== Record excerpts ==

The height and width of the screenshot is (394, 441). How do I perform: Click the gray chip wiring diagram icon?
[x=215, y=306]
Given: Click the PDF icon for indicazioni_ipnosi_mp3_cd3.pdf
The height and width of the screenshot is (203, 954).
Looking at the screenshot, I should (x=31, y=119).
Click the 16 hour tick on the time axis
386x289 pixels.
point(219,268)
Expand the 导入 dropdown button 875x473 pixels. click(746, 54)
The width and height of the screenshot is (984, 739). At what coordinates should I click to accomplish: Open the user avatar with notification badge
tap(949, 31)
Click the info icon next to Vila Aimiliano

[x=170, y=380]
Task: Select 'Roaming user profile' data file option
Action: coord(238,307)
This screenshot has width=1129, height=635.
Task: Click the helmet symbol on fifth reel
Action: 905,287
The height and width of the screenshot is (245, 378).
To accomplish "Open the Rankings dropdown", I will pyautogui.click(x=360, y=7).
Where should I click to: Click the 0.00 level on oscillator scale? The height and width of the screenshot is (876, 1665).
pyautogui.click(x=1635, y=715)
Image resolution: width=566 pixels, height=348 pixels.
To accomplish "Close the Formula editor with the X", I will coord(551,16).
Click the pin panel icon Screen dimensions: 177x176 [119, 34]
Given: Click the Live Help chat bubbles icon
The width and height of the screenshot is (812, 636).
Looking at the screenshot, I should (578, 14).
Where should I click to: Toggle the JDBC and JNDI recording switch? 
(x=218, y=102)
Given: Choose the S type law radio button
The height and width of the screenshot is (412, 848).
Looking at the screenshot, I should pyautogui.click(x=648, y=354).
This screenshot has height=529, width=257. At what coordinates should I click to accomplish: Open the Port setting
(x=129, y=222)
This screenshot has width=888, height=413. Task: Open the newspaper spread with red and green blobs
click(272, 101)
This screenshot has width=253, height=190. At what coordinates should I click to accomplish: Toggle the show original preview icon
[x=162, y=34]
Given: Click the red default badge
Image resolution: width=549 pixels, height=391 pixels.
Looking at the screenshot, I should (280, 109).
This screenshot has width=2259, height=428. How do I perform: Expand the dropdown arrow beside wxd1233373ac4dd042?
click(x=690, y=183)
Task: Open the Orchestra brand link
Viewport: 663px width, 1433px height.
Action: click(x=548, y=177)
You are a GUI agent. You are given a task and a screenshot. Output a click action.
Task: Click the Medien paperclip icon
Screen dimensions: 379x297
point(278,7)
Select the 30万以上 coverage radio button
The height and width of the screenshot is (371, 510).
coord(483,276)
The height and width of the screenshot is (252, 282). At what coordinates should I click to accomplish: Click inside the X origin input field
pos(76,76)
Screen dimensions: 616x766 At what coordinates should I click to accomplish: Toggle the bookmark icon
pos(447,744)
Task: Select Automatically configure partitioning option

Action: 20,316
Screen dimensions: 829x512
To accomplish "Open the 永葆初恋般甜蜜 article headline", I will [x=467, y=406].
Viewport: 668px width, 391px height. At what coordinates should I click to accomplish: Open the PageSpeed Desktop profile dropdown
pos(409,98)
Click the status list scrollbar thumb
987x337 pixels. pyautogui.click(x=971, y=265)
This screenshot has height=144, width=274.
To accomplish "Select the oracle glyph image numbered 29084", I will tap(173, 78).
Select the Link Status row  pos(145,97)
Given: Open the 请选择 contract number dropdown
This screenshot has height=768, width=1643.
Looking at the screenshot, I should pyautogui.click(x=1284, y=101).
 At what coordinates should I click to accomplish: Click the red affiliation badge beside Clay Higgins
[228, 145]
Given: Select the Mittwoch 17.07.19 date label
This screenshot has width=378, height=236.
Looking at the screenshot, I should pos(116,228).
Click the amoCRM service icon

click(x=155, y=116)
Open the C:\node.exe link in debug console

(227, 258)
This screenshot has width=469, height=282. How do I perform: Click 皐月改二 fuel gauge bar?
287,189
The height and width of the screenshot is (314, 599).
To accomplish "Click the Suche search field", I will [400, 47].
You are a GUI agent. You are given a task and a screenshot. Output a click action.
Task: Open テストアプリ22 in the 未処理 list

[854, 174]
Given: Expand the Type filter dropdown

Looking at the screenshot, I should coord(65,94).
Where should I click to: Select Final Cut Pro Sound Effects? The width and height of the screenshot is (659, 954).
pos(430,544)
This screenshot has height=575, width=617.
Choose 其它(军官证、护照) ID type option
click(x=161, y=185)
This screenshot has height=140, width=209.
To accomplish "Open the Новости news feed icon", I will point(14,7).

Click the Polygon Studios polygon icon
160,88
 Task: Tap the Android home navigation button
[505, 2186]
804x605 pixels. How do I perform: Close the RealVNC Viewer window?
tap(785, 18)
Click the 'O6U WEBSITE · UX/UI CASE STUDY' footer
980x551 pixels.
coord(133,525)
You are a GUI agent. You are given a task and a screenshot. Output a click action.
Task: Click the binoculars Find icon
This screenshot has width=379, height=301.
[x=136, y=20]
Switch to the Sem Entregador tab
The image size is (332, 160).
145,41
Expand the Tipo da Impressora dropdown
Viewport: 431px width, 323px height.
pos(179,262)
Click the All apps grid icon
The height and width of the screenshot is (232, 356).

===

For the string "radio", count the lines of the entries above that include it; answer with the number only.

Answer box: 2